In the instance that the landlord requests that the case is moved from the hands of the county court to be dealt with by the high court the tenant will be notified. In addition if enforcement action through high court bailiffs is pursued by the landlord, the tenant will be required to have received at least two weeks’ notice prior to their arrival.
Suspending a Warrant of Eviction
Even at this late stage of the eviction process the occupant of a rental property are still able to challenge the eviction by making an appeal to the courts to suspend the warrant. If the tenant is successful in having the warrant of eviction suspended then the eviction could be put on hold for an indefinite period. With this being said the tenant will need to make a compelling case for this to transpire, revealing any steps that have been made to remedy the situation and work with the landlord to reach a more positive outcome for both parties of the rental agreement.
Setting Aside a Warrant of Eviction
Tenants challenging eviction proceedings where the landlord has pursued a warrant of eviction may also be able to have the court set the warrant aside. The occupant of the rental property is able to make such an application regardless of if the eviction has yet taken place, however if successful the warrant for eviction will be nullified. With this being said, the court will only typically grant this outcome if the warrant has been wrongfully issued, if a notice of eviction was not provided, or the landlord misled the court by falsifying any of the information they provided to the court.
Mistakes Landlord’s Make When Serving Eviction Notices
It is essential for landlords and tenants to understand the conditions under which a section 21 notice can be served; if the landlord is found to be in breach of these criteria then it is likely that their section 21 notice will not be upheld. When issuing a resident of a rental property with a section 21 notice the landlord is legally obliged to provide their tenants with a minimum amount of notice before the notice can be enacted. Whilst the numerous changed to the rental landscape have seen the minimum amount of notice landlord are required to give their tenants fluctuate several times in recent memory, typically this notice period is two months. In addition to this the landlord will also be required to clearly establish a moving date that cannot be before the final day of the rental period established in the tenancy agreement.

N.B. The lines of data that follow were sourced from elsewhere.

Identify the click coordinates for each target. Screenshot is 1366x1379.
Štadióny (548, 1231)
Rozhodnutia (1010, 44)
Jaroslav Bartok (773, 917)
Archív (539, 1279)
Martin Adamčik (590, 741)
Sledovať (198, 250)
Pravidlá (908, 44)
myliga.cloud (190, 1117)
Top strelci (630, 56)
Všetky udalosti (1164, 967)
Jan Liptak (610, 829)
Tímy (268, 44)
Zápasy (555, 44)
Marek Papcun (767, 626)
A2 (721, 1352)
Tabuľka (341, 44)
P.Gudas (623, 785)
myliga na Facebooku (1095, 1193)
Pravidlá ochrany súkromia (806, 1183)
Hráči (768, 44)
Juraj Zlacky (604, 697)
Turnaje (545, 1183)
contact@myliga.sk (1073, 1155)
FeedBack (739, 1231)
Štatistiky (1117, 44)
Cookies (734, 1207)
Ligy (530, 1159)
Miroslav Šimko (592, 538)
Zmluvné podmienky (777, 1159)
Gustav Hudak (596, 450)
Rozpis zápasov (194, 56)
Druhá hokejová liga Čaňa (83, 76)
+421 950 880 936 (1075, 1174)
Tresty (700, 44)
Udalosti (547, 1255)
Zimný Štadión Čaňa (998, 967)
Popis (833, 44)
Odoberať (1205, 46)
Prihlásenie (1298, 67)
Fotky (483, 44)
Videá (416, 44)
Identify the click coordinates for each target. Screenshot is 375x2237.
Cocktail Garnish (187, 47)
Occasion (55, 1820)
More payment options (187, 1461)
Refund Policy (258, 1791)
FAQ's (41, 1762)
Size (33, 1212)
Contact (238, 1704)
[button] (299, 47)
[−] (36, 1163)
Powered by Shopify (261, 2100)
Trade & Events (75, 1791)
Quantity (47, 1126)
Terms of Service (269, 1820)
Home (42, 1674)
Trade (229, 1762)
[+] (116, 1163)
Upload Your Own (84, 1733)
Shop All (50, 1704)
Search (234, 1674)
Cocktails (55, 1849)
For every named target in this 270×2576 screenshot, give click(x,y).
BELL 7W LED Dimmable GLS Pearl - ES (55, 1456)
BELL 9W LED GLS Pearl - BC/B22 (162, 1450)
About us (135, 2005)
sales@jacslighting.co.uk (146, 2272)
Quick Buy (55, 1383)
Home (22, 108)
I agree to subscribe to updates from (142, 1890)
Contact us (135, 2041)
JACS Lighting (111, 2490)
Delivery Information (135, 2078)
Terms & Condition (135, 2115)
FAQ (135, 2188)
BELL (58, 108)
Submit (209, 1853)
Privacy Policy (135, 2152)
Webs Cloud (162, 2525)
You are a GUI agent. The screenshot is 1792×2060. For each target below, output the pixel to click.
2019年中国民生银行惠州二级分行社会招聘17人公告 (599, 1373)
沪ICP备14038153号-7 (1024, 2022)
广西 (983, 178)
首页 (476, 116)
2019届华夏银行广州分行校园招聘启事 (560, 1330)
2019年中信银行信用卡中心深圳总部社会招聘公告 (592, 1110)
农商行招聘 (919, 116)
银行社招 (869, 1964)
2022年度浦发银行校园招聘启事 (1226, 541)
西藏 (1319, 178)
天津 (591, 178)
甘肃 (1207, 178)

Further to this the landlord must have provided the tenants with appropriate documentation at the start of the fixed term of the tenancy. All new tenants should be provided with the most recent copy of the rental’s energy performance certificate, offering renters a clear understanding of how environmentally friendly their property is and how much it could cost to run their future home. Alongside this the occupants of the rental property must also be given the most recent copy of the government’s “How to Rent” guide, allowing tenants to have a more informed renting experience, detailing their rights and responsibilities as a renter, alongside where they are able to turn if they need support throughout the eviction process, deposit disputes or if they begin to accumulate rental arrears. The owner of the rental property is also obliged to provide their tenants with the most recent gas and electrical safety certificates or their pursuit of a section 21 eviction will not be supported.
It is also worth noting that if the landlord has neglected to attend to the regular maintenance, of any repairs highlighted by the occupants then as they themselves will have breached the terms of the tenancy agreement, their section 21 notice will not be upheld. With this in mind a landlord cannot be held liable for any damages to the structure or interior of the rental property that was not brought to their attention by the tenants, and if beyond wear and tear may risk deductions being made from the tenancy deposit.